Render every line of all the records below as a JSON list of strings, one string per line, skipping blank lines and leaving the pictures out.

>> Begin Record list

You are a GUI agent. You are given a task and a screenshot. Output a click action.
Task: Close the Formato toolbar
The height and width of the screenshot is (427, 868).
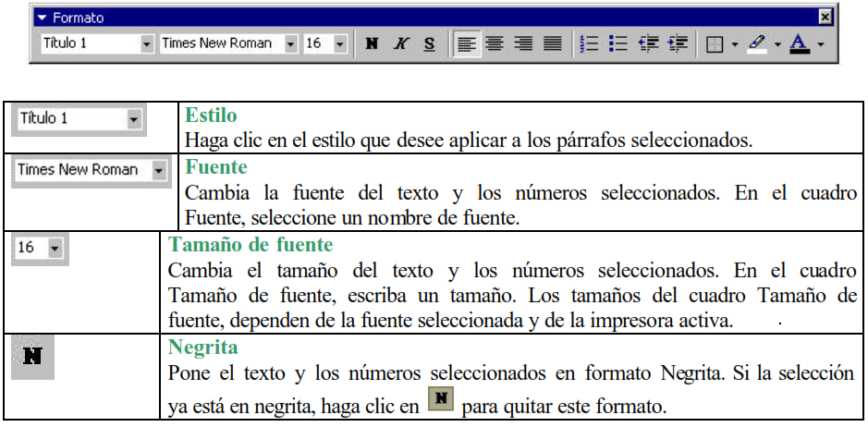(825, 18)
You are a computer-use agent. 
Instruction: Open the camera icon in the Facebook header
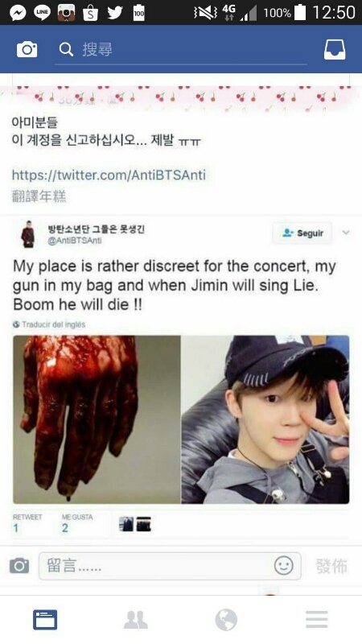click(x=27, y=50)
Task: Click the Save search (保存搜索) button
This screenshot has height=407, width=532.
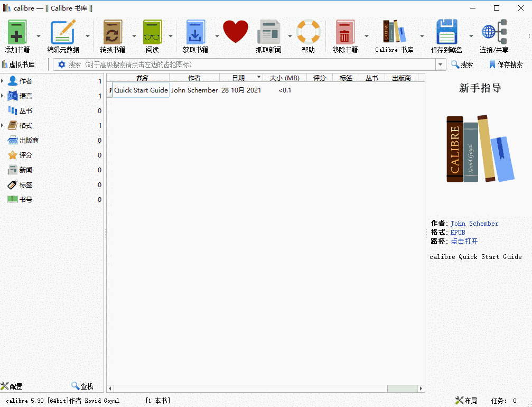Action: [x=506, y=64]
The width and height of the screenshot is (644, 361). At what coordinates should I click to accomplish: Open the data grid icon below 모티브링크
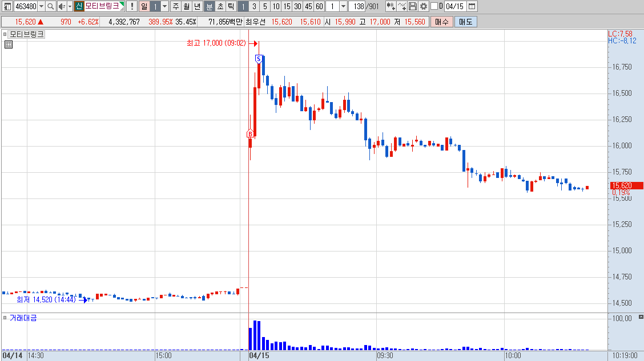(x=9, y=44)
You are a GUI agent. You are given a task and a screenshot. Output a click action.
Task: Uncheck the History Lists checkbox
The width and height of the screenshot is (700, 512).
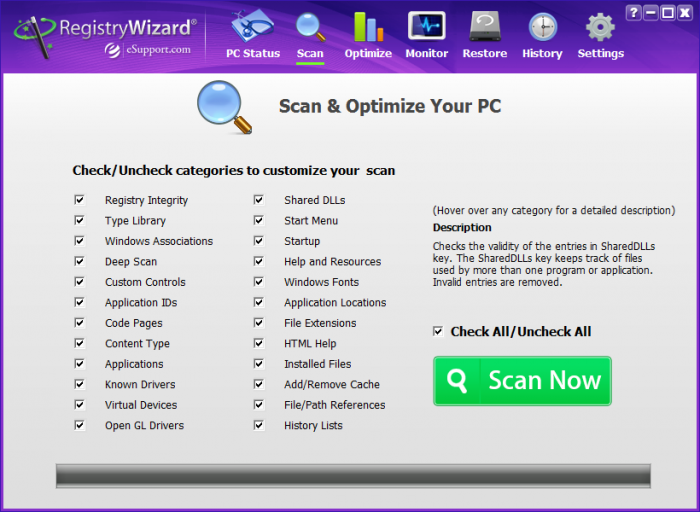point(259,425)
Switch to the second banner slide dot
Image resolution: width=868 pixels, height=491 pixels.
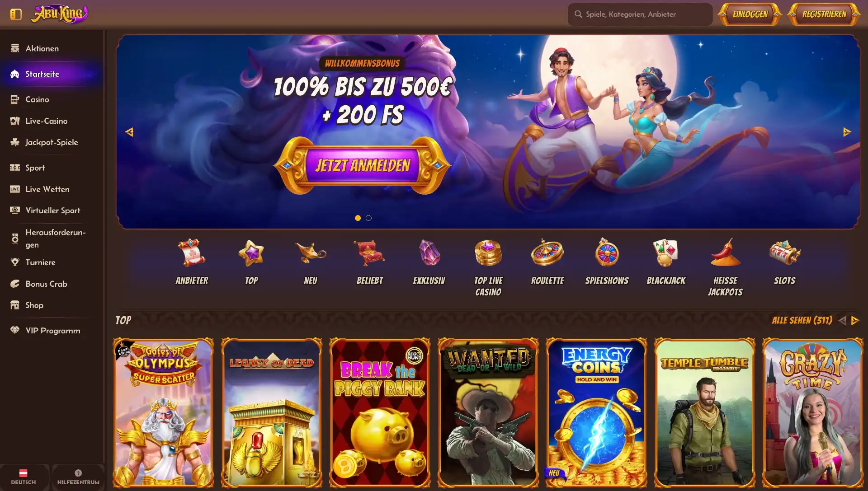(x=368, y=218)
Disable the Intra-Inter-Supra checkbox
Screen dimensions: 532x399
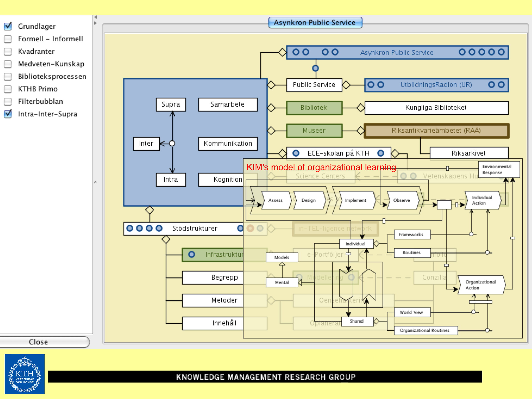click(8, 114)
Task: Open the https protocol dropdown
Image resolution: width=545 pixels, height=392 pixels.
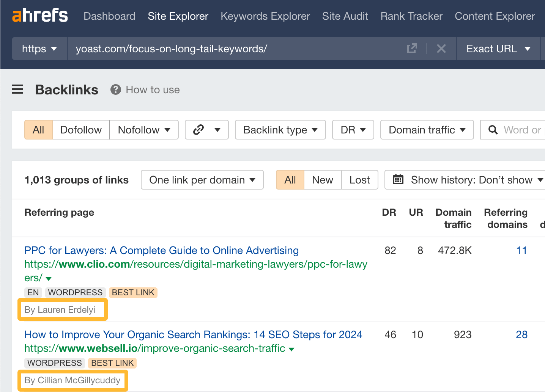Action: [39, 49]
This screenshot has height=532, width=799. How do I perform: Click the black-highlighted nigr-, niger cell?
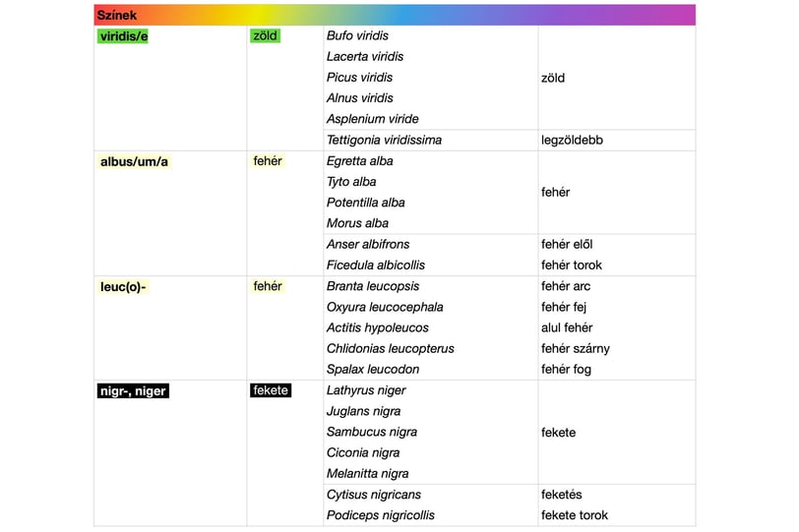point(134,391)
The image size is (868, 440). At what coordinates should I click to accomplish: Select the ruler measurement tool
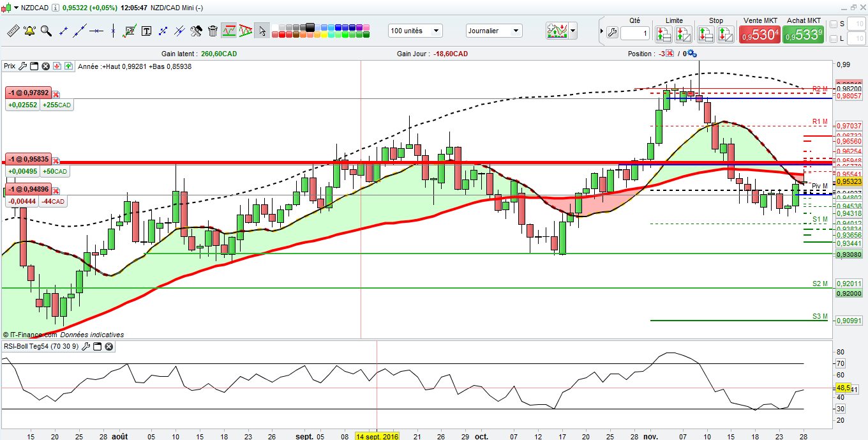pyautogui.click(x=13, y=31)
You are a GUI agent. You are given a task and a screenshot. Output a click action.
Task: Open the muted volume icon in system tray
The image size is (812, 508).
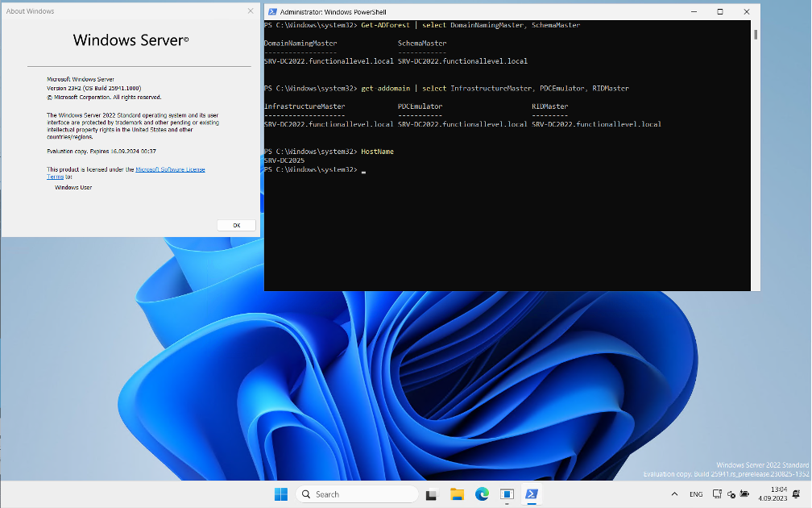tap(731, 495)
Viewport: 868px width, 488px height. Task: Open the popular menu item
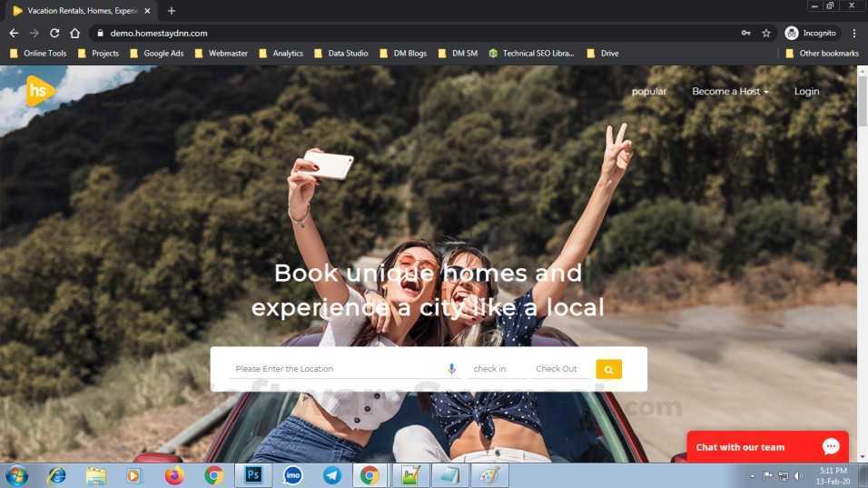tap(649, 92)
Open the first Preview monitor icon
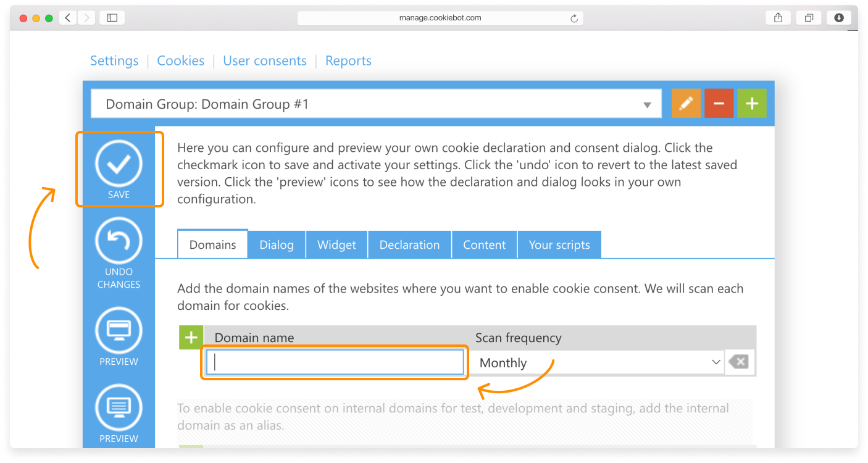The width and height of the screenshot is (868, 463). tap(119, 330)
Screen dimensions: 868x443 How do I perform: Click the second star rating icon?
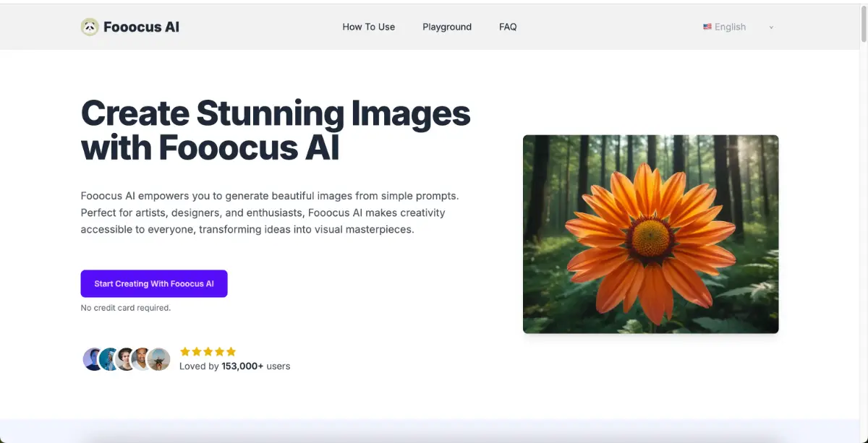pos(196,351)
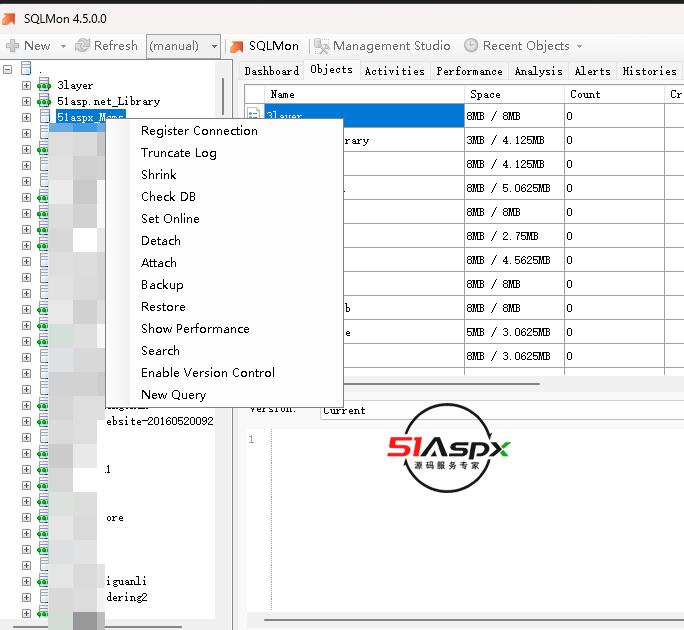Choose Truncate Log from context menu
Screen dimensions: 684x630
coord(178,153)
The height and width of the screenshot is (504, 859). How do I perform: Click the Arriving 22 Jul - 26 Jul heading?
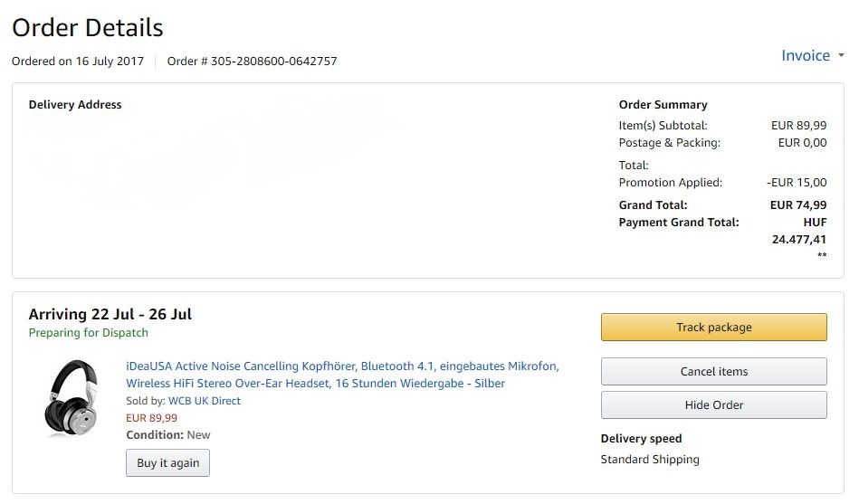tap(110, 315)
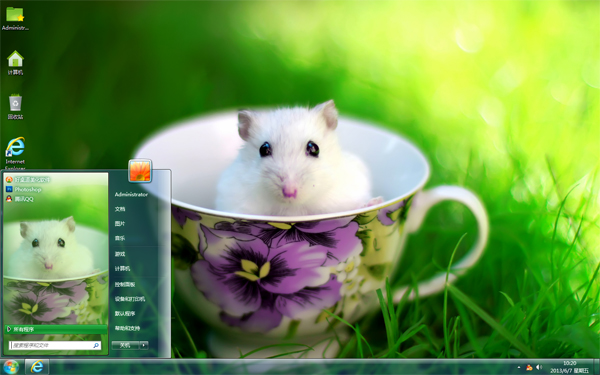Expand 所有程序 (All Programs) list
600x375 pixels.
[56, 329]
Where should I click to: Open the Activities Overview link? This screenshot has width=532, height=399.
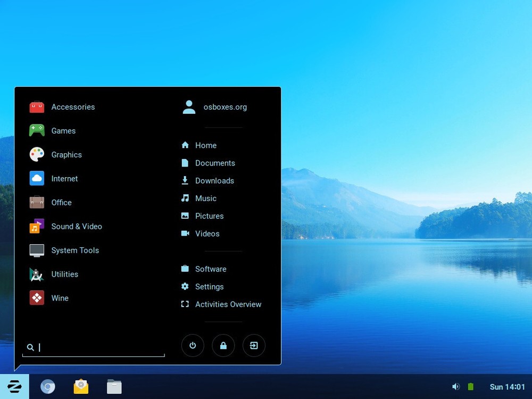228,304
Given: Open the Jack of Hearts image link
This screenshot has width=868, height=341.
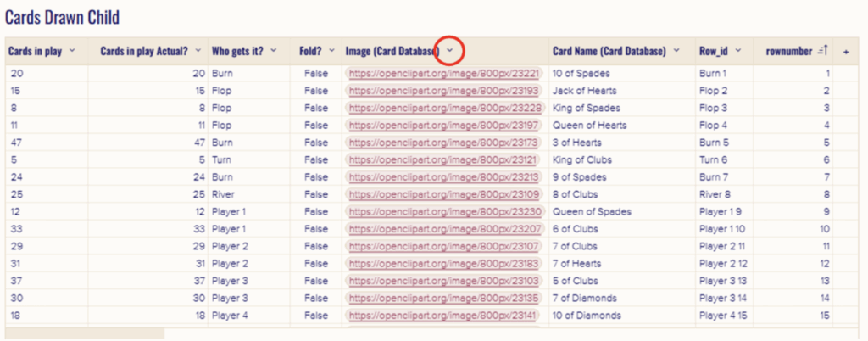Looking at the screenshot, I should coord(442,91).
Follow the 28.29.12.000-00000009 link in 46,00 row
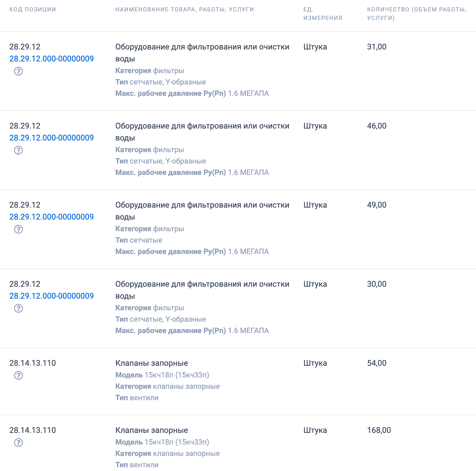Viewport: 476px width, 471px height. [51, 138]
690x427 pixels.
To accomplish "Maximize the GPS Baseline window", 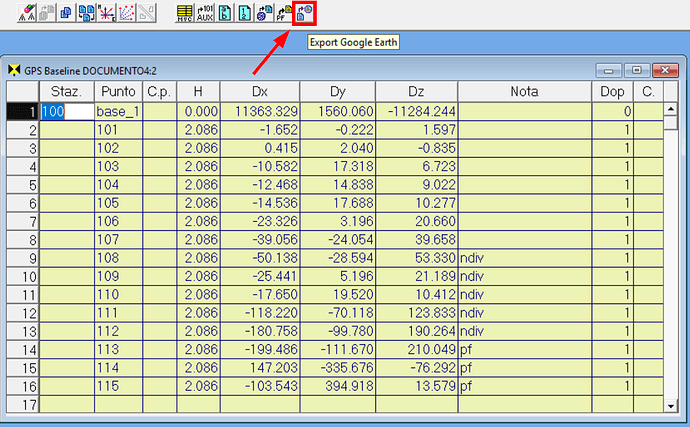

>> End Record list

Reply to the exercise:
[
  "You are a GUI agent. You are given a task and a screenshot. Output a click action.",
  "Task: Close the Formato toolbar",
  "The height and width of the screenshot is (427, 868).",
  "(825, 18)",
  "You are a computer-use agent. ",
  "Instruction: Open the camera icon in the Facebook header",
  "click(x=27, y=50)",
  "Task: Click the Save search (保存搜索) button",
  "This screenshot has height=407, width=532.",
  "Action: [x=506, y=64]",
  "The width and height of the screenshot is (644, 361). At what coordinates should I click to accomplish: Open the data grid icon below 모티브링크",
  "(x=9, y=44)",
  "You are a GUI agent. You are given a task and a screenshot. Output a click action.",
  "Task: Uncheck the History Lists checkbox",
  "The width and height of the screenshot is (700, 512).",
  "point(259,425)",
  "Switch to the second banner slide dot",
  "Image resolution: width=868 pixels, height=491 pixels.",
  "(x=368, y=218)",
  "Disable the Intra-Inter-Supra checkbox",
  "Screen dimensions: 532x399",
  "click(8, 114)",
  "Task: Open the https protocol dropdown",
  "Image resolution: width=545 pixels, height=392 pixels.",
  "Action: [39, 49]",
  "This screenshot has height=532, width=799. How do I perform: Click the black-highlighted nigr-, niger cell?",
  "point(134,391)",
  "The image size is (868, 440). At what coordinates should I click to accomplish: Select the ruler measurement tool",
  "pyautogui.click(x=13, y=31)",
  "You are a GUI agent. You are given a task and a screenshot. Output a click action.",
  "Task: Open the muted volume icon in system tray",
  "The image size is (812, 508).",
  "tap(731, 495)",
  "Viewport: 868px width, 488px height. Task: Open the popular menu item",
  "tap(649, 92)",
  "Open the first Preview monitor icon",
  "The width and height of the screenshot is (868, 463). tap(119, 330)",
  "Screen dimensions: 868x443 How do I perform: Click the second star rating icon?",
  "pos(196,351)",
  "Choose Truncate Log from context menu",
  "Screen dimensions: 684x630",
  "coord(178,153)",
  "The height and width of the screenshot is (504, 859). How do I perform: Click the Arriving 22 Jul - 26 Jul heading?",
  "tap(110, 315)",
  "Expand 所有程序 (All Programs) list",
  "600x375 pixels.",
  "[56, 329]",
  "Where should I click to: Open the Activities Overview link? This screenshot has width=532, height=399.",
  "228,304",
  "Given: Open the Jack of Hearts image link",
  "This screenshot has width=868, height=341.",
  "Looking at the screenshot, I should coord(442,91).",
  "Follow the 28.29.12.000-00000009 link in 46,00 row",
  "Viewport: 476px width, 471px height. [51, 138]",
  "690x427 pixels.",
  "To accomplish \"Maximize the GPS Baseline window\", "
]